I thought I will mention one important point here. In reality your income can be anything, but what really matters is your income on papers, which is ITR returns you have filed over last 2-3 yrs. A lot of people do not disclose their full income and pay less taxes, Its going to directly impact their loan home eligibility.

For a self Employed Professionals, along with the ITR’s for past 3 yrs, banks also require Profit and loss statement along with Balance sheet certified by a CA for last 3 yrs.

2. Age of the applicant

The age of the applicant also matters to some extent, but not significantly. Paying a home loan is a long term commitment. And banks have to ascertain how long you can pay off the EMI.

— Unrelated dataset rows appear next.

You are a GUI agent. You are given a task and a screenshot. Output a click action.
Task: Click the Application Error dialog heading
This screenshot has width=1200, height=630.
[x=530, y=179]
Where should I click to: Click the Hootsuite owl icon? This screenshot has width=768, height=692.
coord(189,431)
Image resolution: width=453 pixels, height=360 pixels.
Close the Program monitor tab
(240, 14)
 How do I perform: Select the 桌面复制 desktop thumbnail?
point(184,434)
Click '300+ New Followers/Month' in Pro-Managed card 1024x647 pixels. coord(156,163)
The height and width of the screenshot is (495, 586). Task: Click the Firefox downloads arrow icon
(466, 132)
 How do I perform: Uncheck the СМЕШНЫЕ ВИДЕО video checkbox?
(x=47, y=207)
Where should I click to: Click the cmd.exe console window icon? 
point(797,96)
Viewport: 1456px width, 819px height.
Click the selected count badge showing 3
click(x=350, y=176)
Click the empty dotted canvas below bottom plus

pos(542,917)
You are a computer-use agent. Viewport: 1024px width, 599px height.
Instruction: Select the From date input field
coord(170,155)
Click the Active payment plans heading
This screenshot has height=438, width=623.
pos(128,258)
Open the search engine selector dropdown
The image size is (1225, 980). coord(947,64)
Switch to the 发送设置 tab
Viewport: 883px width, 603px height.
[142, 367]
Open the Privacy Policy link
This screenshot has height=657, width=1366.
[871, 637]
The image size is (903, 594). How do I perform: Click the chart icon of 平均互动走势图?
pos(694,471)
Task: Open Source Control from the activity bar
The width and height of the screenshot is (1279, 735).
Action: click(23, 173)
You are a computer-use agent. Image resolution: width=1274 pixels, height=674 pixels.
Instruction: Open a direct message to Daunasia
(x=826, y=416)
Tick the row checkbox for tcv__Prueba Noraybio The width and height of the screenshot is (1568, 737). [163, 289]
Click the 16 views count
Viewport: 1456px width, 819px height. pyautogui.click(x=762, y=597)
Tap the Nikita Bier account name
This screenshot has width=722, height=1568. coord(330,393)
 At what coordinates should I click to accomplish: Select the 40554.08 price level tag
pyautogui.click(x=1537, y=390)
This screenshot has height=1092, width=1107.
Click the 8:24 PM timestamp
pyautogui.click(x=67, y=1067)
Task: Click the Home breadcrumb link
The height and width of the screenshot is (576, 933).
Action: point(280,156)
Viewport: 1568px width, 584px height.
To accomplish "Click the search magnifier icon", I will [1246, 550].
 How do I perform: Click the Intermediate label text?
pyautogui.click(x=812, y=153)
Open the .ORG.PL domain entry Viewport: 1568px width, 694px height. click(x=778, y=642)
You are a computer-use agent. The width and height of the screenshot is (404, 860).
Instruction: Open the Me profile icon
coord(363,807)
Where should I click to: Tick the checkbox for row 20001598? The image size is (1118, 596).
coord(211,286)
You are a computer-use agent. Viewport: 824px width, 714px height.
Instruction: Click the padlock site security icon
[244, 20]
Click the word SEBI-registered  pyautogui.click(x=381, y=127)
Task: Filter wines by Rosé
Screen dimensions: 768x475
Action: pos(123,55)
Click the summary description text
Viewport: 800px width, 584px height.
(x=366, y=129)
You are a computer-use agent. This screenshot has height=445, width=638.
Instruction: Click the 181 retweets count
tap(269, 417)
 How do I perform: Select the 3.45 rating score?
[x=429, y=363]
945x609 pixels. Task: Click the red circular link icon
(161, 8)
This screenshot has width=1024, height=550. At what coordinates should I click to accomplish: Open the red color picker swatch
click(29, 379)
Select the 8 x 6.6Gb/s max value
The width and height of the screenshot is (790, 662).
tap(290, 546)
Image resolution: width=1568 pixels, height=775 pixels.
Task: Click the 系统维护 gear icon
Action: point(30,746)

A person in his 30’s can pay the loan for next 30 yrs, but a person who is 50 yrs old will retire at 60 and has just 10 yrs in hand and in that case, he can get a loan for lower amount compared to more younger person.

3. Credit history

Your past credit history and repayment record has direct impact on your loan eligibility. If someone has a bad repayment record, then he/she might not get the loan itself. But in some cases where bank considers the application it might happen that they only approve a certain percentage of the eligibility

In our earlier example, Ajay had a loan eligibility of Rs 40 lacs in normal circumstances. Imagine that he has a bad record in past and he had not paid his past EMI’s on time and his overall credit score was bad, then it might happen that the bank agrees to only approve Rs 10-15 lacs of loan instead of his original 40 lacs loan.

4. Profession

Profession of the loan-seeker also matters a lot. Some professions are categorized as negative or risky by the lenders. People in such professions may find it difficult to get a loan sanctioned. What a lender requires is a stable income for a very long term.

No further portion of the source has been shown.